Union leaders today reacted angrily to the news that the NHS has underspent by £500m as a result of aggressive cuts imposed by Patricia Hewitt, the health secretary.
Faced with projected deficits for the second year running, NHS trusts were put under pressure to economise by closing wards, laying off staff and delaying patients' operations until the start of the new financial year. A Guardian analysis of health authority figures has revealed the huge surplus.
Karen Jennings, the head of health at public sector union Unison, said the financial upheaval of the past year had led to "so much pain inflicted on patients and so much insecurity for staff".
"It doesn't inspire confidence in anything the health department has been doing. It gets it wrong time after time. It blames trusts for not getting their finances right and threatens punitive action," she added.
"The surplus will make staff really angry - particularly in the light of how they have been treated over the pay review. There is clearly enough money available to meet the review body award, which would have helped, given all that staff went through.
"Ministers have pushed policies on the health service, but they themselves have not been able to get their house in order."
Cuts included the loss of 23,000 jobs, mainly through recruitment freezes, but there were some compulsory redundancies. Sam Everington, the acting chairman of the British Medical Association, blamed the government's obsession with targets.
"If these figures are right, we know that some trusts must have unnecessarily cut back on services to patients such as reducing operating lists and clinics, closing wards, cutting education and training budgets, and making staff redundant," he said.
Janet Davies, the executive director of the Royal College of Nursing (RCN), said that the last financial year was painful and difficult for nurses and other health workers, as trusts slashed posts, cut training budgets and reduced patient services in order to reach government targets on deficits.

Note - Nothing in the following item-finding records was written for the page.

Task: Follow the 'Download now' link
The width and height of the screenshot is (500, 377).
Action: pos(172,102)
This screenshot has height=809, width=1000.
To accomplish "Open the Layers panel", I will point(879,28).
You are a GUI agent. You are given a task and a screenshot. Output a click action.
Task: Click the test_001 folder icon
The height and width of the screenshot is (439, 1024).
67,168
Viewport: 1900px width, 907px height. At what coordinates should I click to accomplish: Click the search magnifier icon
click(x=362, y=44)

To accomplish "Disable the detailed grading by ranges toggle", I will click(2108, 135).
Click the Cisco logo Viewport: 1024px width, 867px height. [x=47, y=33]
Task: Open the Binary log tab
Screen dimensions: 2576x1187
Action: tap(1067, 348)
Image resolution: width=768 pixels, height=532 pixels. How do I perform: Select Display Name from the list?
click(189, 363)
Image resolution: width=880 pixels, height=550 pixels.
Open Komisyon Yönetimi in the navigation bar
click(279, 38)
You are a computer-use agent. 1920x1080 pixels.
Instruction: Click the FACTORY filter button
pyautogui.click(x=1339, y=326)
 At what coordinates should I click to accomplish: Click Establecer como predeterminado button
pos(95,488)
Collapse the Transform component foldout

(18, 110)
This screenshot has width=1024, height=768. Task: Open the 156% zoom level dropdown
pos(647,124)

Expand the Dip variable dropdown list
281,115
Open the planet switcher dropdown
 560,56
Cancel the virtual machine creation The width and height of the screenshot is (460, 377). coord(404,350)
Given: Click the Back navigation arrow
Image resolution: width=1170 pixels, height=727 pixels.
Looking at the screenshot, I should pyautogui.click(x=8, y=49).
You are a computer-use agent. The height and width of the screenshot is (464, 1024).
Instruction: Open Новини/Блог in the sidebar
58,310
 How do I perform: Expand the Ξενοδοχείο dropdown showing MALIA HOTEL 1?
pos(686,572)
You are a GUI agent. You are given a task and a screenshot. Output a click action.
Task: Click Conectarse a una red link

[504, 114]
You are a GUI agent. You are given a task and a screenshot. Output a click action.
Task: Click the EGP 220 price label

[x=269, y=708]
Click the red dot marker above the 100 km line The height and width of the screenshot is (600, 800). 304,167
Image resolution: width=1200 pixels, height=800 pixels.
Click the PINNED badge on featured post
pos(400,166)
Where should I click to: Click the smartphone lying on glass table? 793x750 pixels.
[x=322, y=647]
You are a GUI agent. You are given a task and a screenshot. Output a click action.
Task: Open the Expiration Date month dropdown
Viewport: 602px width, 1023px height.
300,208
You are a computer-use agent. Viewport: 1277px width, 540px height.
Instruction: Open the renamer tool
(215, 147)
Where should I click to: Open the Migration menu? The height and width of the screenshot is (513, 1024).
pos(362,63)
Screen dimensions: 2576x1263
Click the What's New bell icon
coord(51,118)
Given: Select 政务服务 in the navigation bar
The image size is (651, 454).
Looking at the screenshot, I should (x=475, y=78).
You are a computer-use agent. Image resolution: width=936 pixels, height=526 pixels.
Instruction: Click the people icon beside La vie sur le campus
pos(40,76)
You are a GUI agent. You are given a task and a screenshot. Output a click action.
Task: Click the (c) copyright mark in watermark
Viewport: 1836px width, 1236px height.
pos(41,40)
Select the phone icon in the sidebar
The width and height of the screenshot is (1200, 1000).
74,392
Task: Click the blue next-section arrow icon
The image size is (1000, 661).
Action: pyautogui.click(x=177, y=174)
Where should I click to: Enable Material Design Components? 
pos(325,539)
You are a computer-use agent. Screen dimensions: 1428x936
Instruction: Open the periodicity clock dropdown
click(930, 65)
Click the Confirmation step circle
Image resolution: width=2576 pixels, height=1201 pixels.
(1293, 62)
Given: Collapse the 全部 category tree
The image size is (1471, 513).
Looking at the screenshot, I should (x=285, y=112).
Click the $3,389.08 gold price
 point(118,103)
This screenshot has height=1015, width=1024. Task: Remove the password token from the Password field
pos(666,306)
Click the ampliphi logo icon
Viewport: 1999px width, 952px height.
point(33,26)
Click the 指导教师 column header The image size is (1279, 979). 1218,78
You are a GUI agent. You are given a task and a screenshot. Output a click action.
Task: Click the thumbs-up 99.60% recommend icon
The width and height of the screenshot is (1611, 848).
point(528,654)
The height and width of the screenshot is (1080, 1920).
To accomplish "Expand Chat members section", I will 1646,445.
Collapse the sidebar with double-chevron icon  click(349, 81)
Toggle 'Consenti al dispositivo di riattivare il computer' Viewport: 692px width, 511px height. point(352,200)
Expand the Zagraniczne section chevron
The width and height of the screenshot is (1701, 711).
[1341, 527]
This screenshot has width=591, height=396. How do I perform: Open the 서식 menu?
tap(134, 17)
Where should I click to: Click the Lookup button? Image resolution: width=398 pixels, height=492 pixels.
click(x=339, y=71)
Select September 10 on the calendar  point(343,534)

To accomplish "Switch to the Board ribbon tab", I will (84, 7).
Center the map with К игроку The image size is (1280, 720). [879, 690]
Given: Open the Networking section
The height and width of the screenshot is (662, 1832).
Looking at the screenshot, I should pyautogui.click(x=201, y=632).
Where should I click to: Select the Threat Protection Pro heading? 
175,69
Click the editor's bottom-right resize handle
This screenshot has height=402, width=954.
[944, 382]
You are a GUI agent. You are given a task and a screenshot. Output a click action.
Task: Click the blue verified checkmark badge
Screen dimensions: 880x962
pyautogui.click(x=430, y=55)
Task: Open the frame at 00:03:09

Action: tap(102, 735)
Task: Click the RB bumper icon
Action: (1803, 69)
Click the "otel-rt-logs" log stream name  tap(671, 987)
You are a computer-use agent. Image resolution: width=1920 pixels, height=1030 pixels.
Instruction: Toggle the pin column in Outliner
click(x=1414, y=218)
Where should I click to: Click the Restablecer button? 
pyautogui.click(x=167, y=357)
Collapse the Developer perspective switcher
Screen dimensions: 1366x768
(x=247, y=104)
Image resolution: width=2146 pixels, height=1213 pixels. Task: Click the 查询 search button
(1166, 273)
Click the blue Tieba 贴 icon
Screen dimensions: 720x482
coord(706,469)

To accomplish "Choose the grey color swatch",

"If the underspend is confirmed at half a billion, the RCN expects to see that money reinvested in the NHS. At the very least the government should deliver the £60m needed to honour this year's pay award in full, and reinstate lost nursing posts to employ all the newly qualified nurses without jobs," she said.
But Gill Morgan, the chief executive of employers' organization the NHS Confederation, said a half billion pound surplus amounted to less than 1% of the health service's £75bn turnover. It was unreasonable to expect the service to end the year breaking even exactly.
"This shows how hard everyone worked for the collective good of the NHS. The government asks us to balance the books precisely every year. We need a debate about whether the service should be allowed a variation of plus or minus 1% as long as we achieve balance over three years," she said.